The development of new, groundbreaking EV technologies is set to make this segment more appealing to consumers. Among the ones that are currently in the development phase, wireless charging is a frontrunner. Wireless charging could play a big role in eliminating the range anxiety phenomenon mentioned earlier. With it, EVs could be charged on-the-go, as they were being driven, without having to stop to recharge, or worry about running out of charge soon.

Batteries are the other key and critical area of innovation, where EVs are concerned. Lithium-ion batteries are the ones commonly used today in EVs. They are not yet adequately available and their costs tend to be high due to the insufficient supply of the raw materials. Many new technologies are currently being developed to find efficient alternatives to the Li-ion battery.
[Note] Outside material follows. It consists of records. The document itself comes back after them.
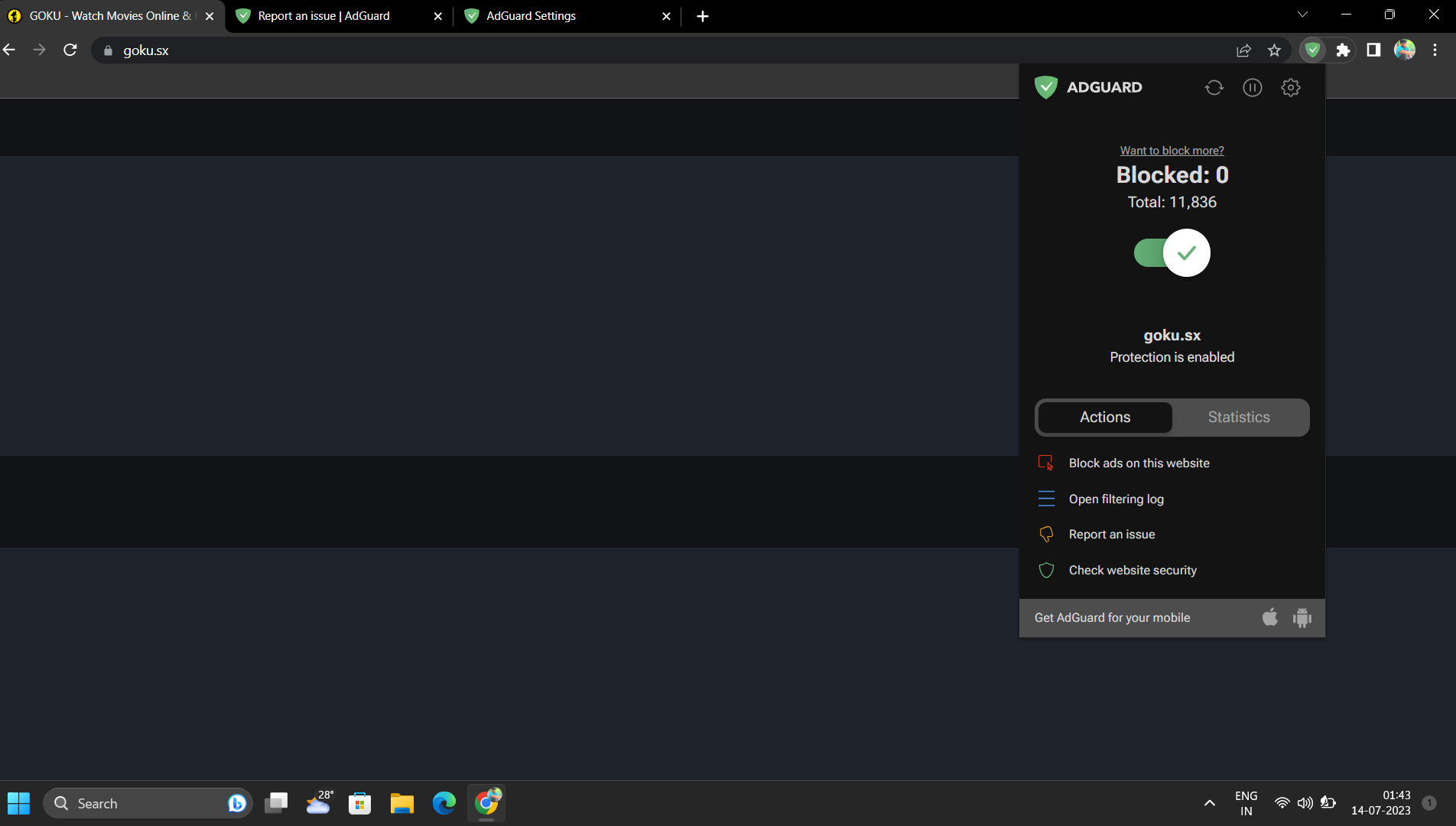Toggle protection off for goku.sx
This screenshot has width=1456, height=826.
coord(1172,252)
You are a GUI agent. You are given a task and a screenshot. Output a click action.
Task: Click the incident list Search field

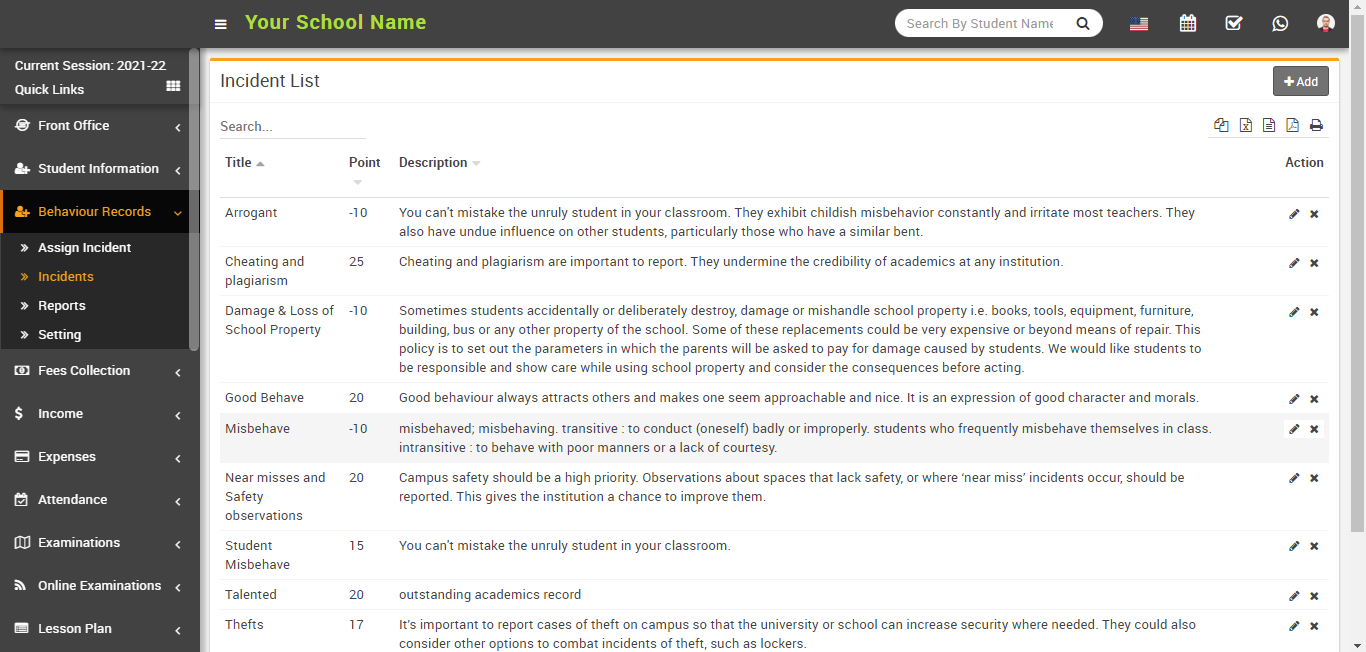coord(292,127)
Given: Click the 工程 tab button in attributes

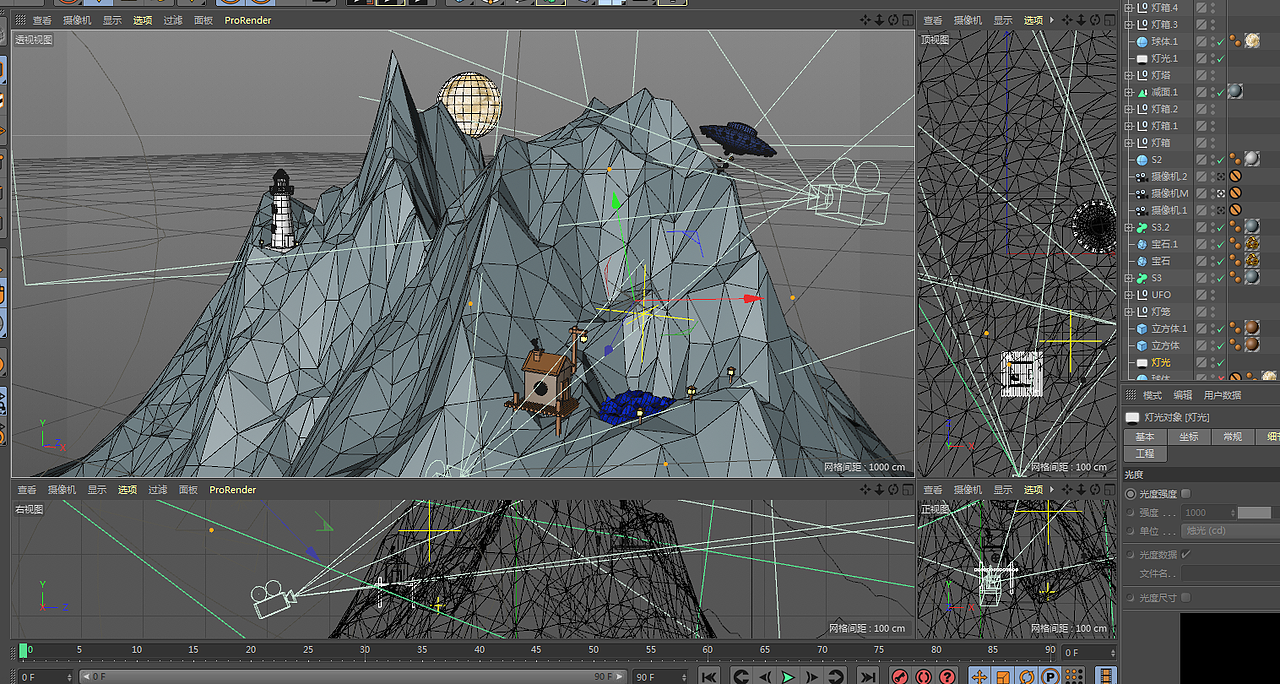Looking at the screenshot, I should [x=1145, y=453].
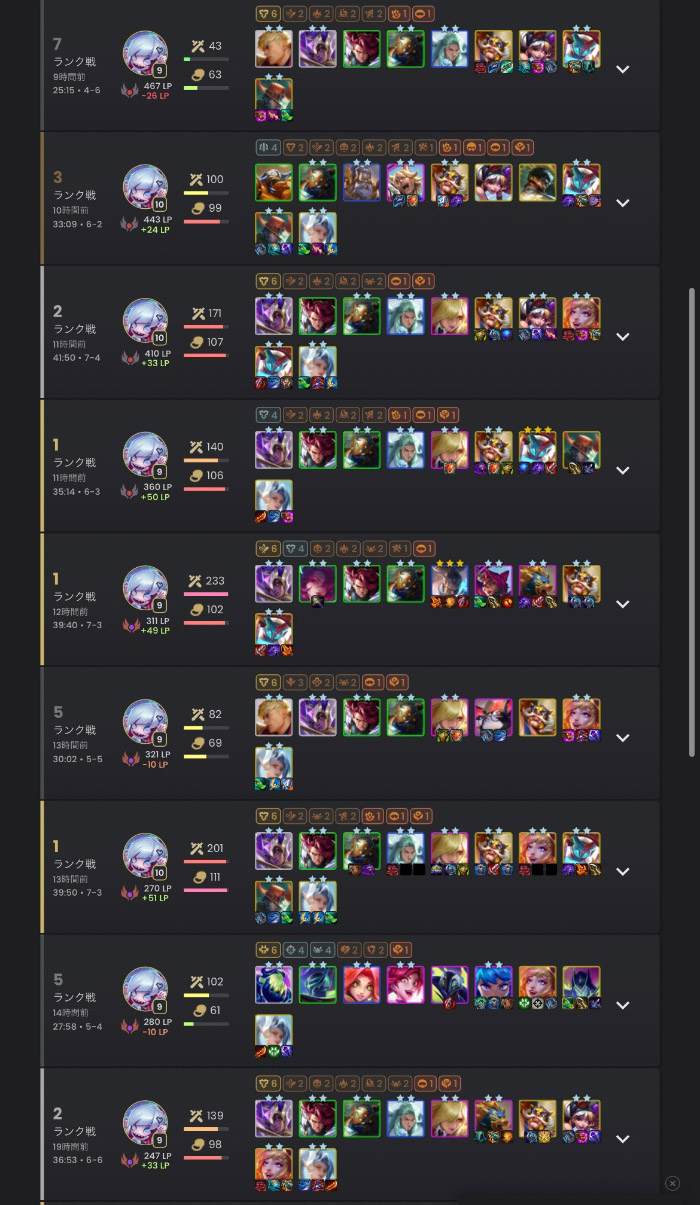Expand the 7th place 467 LP match details

tap(623, 69)
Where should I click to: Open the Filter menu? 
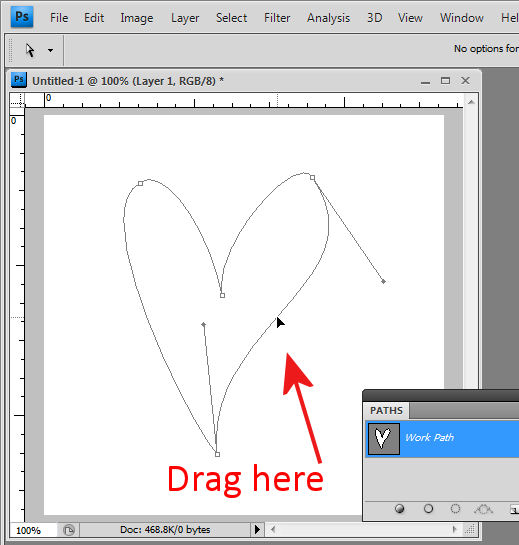coord(277,18)
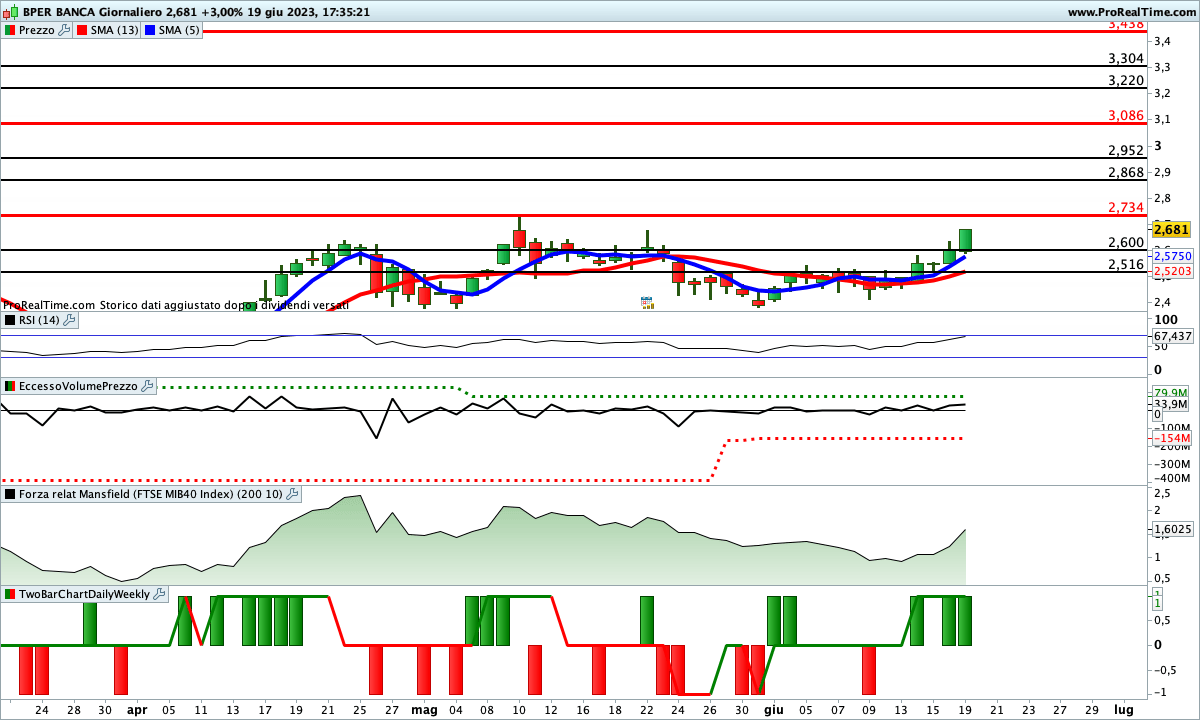Screen dimensions: 1200x720
Task: Click the dividend calendar icon on price chart
Action: pyautogui.click(x=647, y=302)
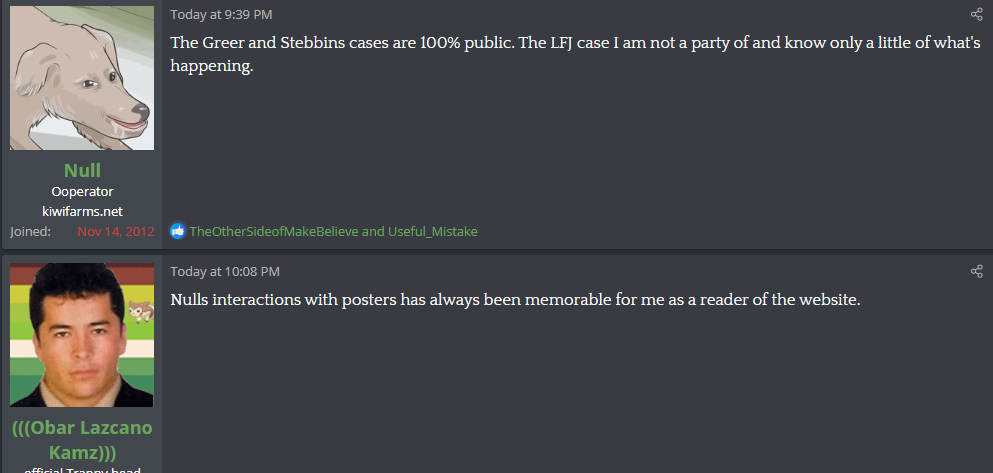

Solid-state batteries are one such alternative being explored. A few startups in India have started working on these technologies.

The Smart, Sustainable Mobility Solution

Initial costs of EVs may be higher than that of fuel-powered cars, but in the long run, they cost their owners far less as they consume no fuel and are cheaper to maintain. This is possible because a battery-powered electric vehicle has fewer components than a conventional fuelguzzling car, making servicing and maintenance much more economical.

Not just in the personal vehicle segment, the adoption of the EVs in public transport systems can significantly reduce carbon emissions, thereby slowing down global warming and the catastrophic effects of climate change. As the world increasingly moves away from the production of electricity through carbon-rich sources like coal towards cleaner, renewable energy sources like solar and wind, this dividend will grow further.

To emerge as a leader in the global EV space, India should chart a plan to manufacture every sub-system required by EVs - including components, batteries, charging infrastructure. This will also help generate new jobs in the auto sector in the long run.